La muerte es una compañía enigmática y abstracta que se encarna en la realidad viva de los muertos. Si la muerte supone la desaparición conceptual del tiempo, los muertos juegan con el tiempo a su favor y se multiplican por los laberintos del pasado, del presente y del futuro. Los muertos son una realidad y una metáfora, un consuelo y una culpa, una costumbre y una sorpresa, una noticia y un olvido. Necesitan mucho más que un día de fiesta, quieren sentirse bien representados, y prefieren apoderarse de los fines de semana para correr por los calendarios en busca de los puentes. Como los muertos trabajan durante todo el año en las oficinas de las tragedias y las pompas fúnebres, exigen su fiesta o su puente para que los vivos acudan a las ventanillas del recuerdo y de la literatura. Todos los primeros de noviembre los muertos se quitan la ropa de trabajo, abandonan sus puestos en la enfermedad, la guerra, el terrorismo, las catástrofes y la silla eléctrica, y se visten de símbolo, de acontecimiento espiritual, de examen de conciencia.

Al ver los árboles junto a las tumbas o la hierba en la tierra fértil de los cementerios, algunos poetas escribieron que los vivos eran simples portavoces de la lección secular de los muertos. Estaban orgullosos del pasado, de las raíces, de la escritura original de la vida. ¿Es posible mirar hoy el pasado con tan buenos ojos? No hay bandera, himno, bomba o justicia que no esté manchada de tinta.

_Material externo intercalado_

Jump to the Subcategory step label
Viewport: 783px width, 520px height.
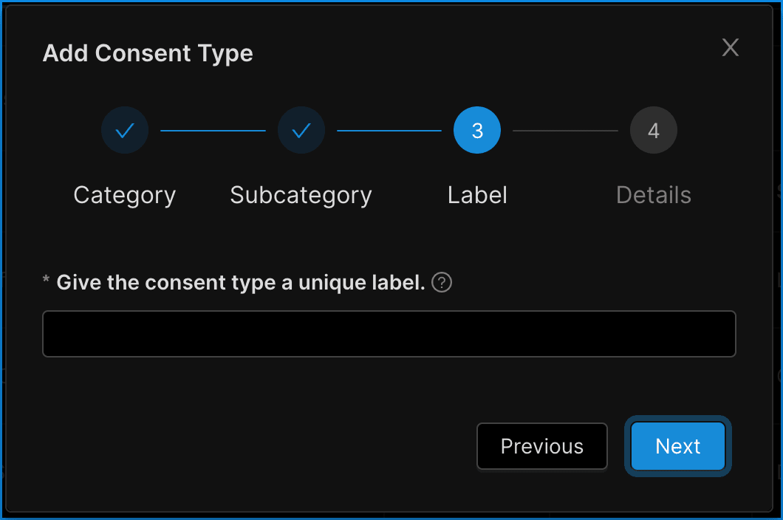(x=301, y=195)

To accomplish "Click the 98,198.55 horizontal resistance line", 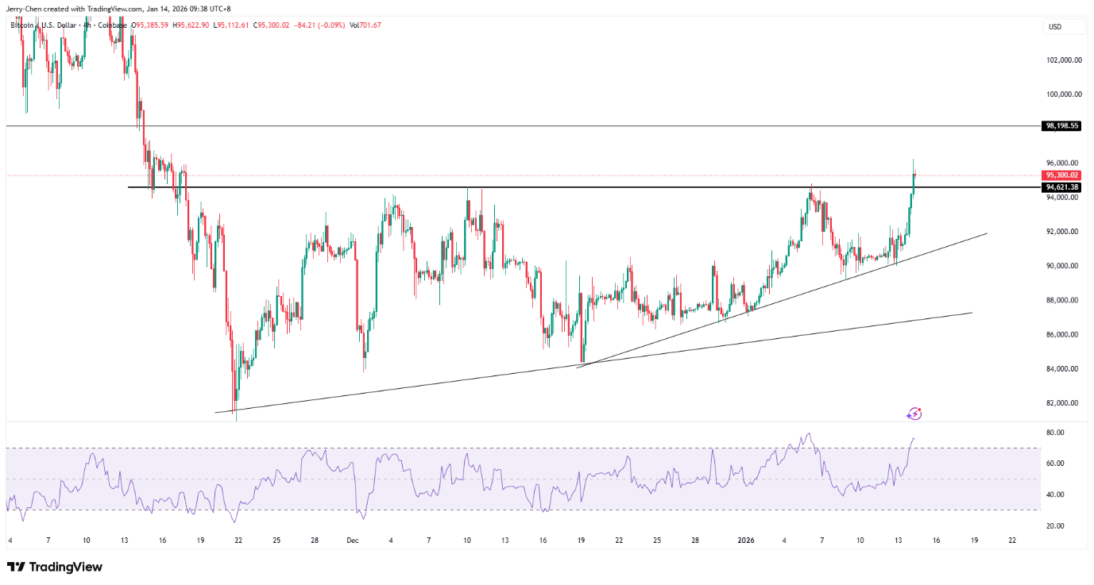I will coord(556,126).
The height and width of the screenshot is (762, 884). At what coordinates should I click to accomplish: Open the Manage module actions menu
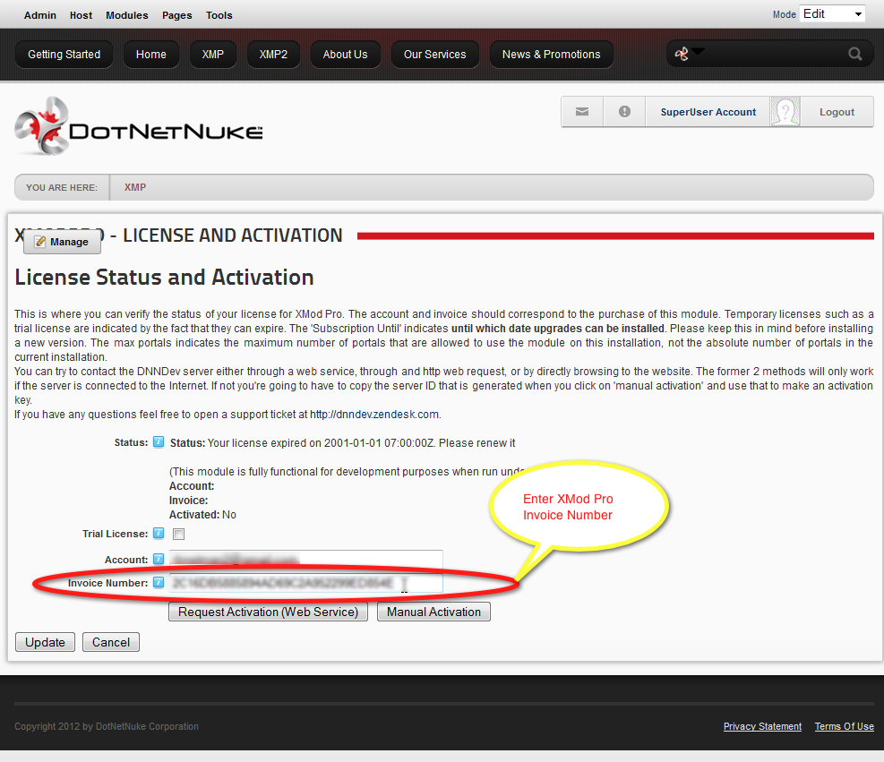click(62, 242)
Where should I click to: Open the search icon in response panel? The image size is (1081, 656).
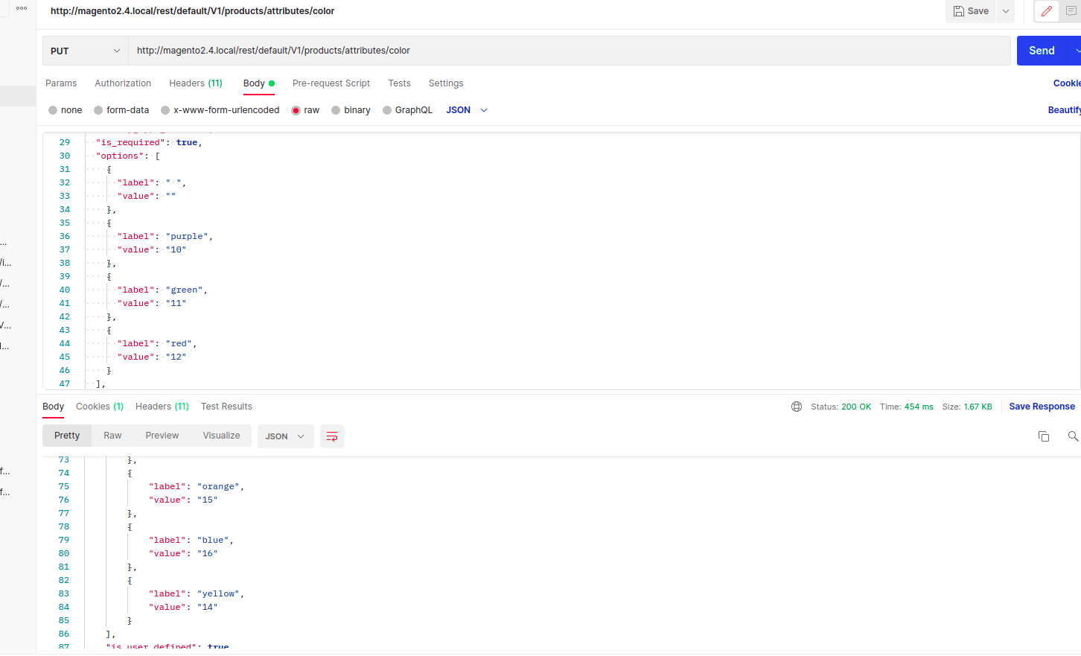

Los números y las letras hacen más daños a la dignidad y a la fe en los muertos que el patetismo sangriento de las víctimas. La sangre salta a primera vista, pero la tinta necesita su tiempo, debe esperar a que los historiadores analicen los secretos de Estado. Detrás de cada militar hay una calculadora, una cuenta infinita, un dios particular con intereses comerciales. ¿De qué muerto podemos sentirnos orgullosos? Por eso los escritores sufrieron épocas de desesperanza, olvidaron las metáforas de los cementerios y recorrieron la ciudad para ver en vivo a los muertos. Larra convirtió el día de difuntos en la celebración de los muertos vivientes, el reino de los políticos y de los ciudadanos contagiados por la putrefacción. García Lorca dibujó el drama vanguardista de las multitudes neoyorquinas, asesinadas y huecas por dentro, y Dámaso Alonso habló de Madrid como una ciudad de más de un millón de muertos, un mundo roto por la humillación petrificada de la posguerra. ¿Pero quién puede hoy, sin hacer el ridículo, decir que Bush, Sharon, Blair Aznar o Bin Laden, son muertos vivientes? Tienen toda la tinta a su favor, la de sus secretos de Estado y la de sus partidarios. La sangre se ha confundido con la tinta, y la conciencia crítica, autocrítica, es la única que parece destinada a ocupar un nicho en los cementerios.

¿Un nicho? Todo huele a quemado, a combustión interna, y vivimos una época simbolizada por la incineración. La conciencia crítica esparce sus cenizas sobre un campo de odio, simulacros y asesinos que todavía llamamos libertad. En mi ciudad, Granada, lo único que funciona bien es la empresa municipal de pompas fúnebres, gestionada por un concejal de Izquierda Unida. ¿No resulta significativo? Todo un símbolo.